Also, instead of focusing on what should be and I believe will be our new growth industry in renewable energy, money is being given to protect a relatively small number of jobs in politically significant but economically neutral legacy industries. We are not going to see significant new job growth in the auto related industries. We may see some, but new plants will make better use of robotics and there is going to be fewer cars sold as Americans will be thriftier in the near term, keeping old cars longer. If we were to invest the same amount of money in either converting coal to oil, increasing wind and solar, increasing use of natural gas and increasing the use of ethanol, it would create new jobs, improve spending and reduce our balance of trade and dependence of foreign oil. This is a cumulative impact since every equivalent barrel of US energy we use means we need one less imported. Further it would start to position the US towards the future. We need to get to a fully carbon neutral renewable energy future and we need to start getting there now, but smartly.

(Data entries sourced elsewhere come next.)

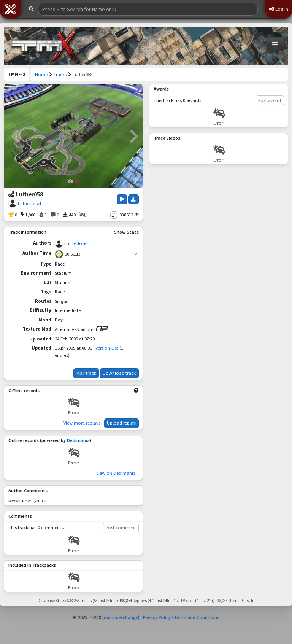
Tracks (60, 74)
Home (41, 74)
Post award (270, 100)
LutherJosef (29, 203)
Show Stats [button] (126, 232)
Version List (107, 348)
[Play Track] (122, 199)
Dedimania (78, 440)
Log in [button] (279, 9)
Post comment (121, 527)
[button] (11, 9)
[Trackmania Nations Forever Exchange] (44, 46)
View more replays (82, 423)
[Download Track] (133, 199)
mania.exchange (121, 617)
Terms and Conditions (197, 617)
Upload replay (121, 423)
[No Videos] (83, 215)
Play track (86, 373)
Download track (119, 373)
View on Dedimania (116, 473)
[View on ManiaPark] (102, 328)
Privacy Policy (157, 617)
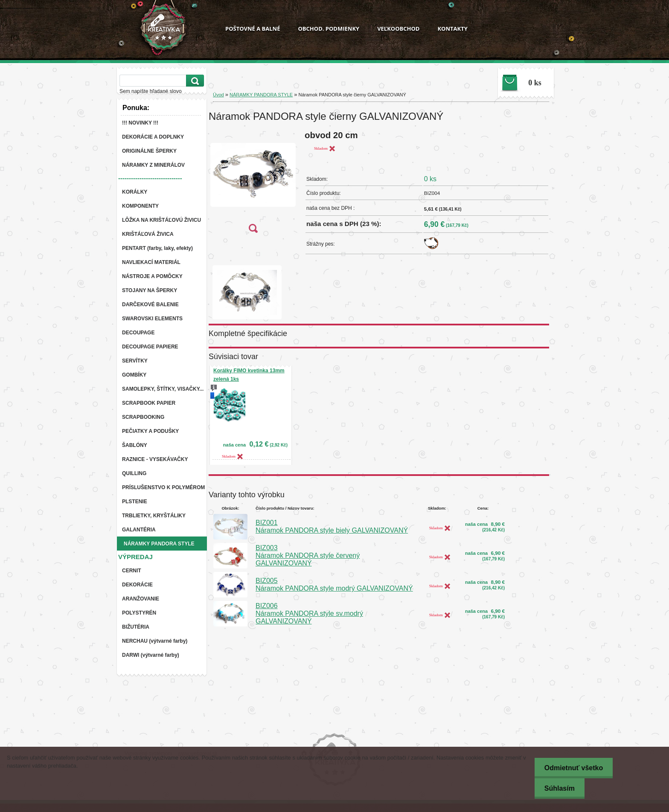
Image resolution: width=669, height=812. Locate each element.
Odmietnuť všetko (571, 768)
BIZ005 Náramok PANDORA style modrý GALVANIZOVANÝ (334, 584)
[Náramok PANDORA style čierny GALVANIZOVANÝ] (253, 184)
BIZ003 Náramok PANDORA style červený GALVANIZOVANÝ (308, 555)
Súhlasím (557, 788)
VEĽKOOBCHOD (398, 29)
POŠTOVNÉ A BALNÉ (253, 29)
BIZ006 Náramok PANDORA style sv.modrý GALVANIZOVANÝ (309, 613)
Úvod (218, 95)
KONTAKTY (452, 29)
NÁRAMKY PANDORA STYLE (261, 95)
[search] (194, 81)
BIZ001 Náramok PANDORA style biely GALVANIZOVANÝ (332, 526)
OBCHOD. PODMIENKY (329, 29)
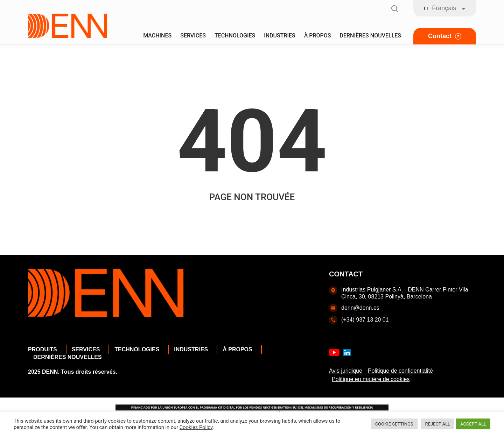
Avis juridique (345, 371)
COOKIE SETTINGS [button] (394, 424)
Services (88, 350)
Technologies (139, 350)
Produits (44, 350)
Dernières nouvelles (69, 357)
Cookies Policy (196, 427)
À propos (239, 350)
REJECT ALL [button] (438, 424)
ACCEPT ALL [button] (473, 424)
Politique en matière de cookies (371, 379)
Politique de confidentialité (400, 371)
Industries (192, 350)
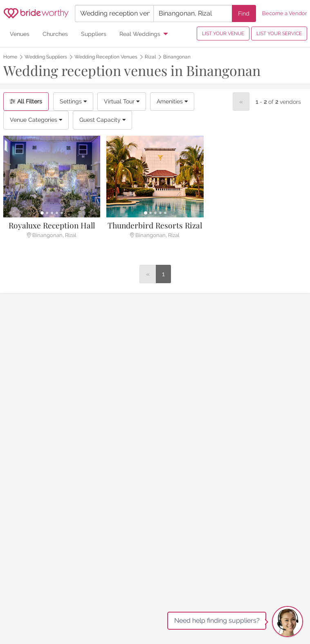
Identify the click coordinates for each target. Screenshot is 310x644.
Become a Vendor (285, 13)
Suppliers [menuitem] (94, 34)
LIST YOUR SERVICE (279, 34)
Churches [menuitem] (55, 34)
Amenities (172, 101)
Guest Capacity (102, 120)
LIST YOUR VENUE (223, 34)
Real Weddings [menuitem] (140, 34)
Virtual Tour (121, 101)
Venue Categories (36, 120)
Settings (73, 101)
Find (244, 13)
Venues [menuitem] (20, 34)
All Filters (26, 101)
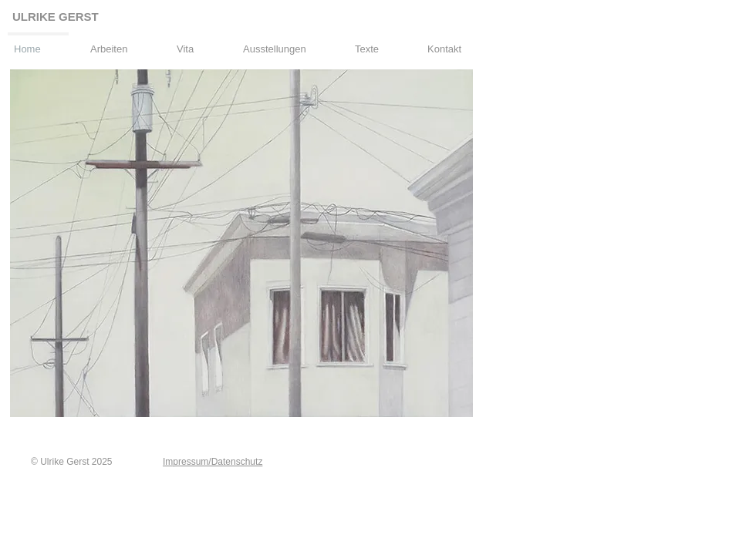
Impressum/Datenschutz (212, 462)
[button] (120, 42)
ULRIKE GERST (56, 16)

The current bill that wants to use CAP and TRADE is a heavily compromised attempt to move in the right direction but is probably doomed. It is hoped that the bill will lead to increased jobs but we can get to increased jobs simply by providing funding to private industry to build renewable or at least domestic energy infrastructure.

Improvement in the real estate markets has already started. TARP money should be used to buy distressed properties. Valuations for these properties should be close to Market but having a guaranteed buyer would stabilize those prices. The houses should then be returned to the marketplace at a rate that doesn't cause a further collapse in values. I believe that speculators would be found to buy these houses with the hope of increases. I also believe this was the original intent of the Troubled Asset Relief Program. Yes this interferes with the market, but we have had a tremendous economic crisis that requires Government intervention. I think the cost of this type of TARP program may actually turn out to be much less than anticipated as the assets will start to increase in value. However, getting them revalued to appropriate levels and back into the marketplace with stable mortgages returns them to the tax rolls.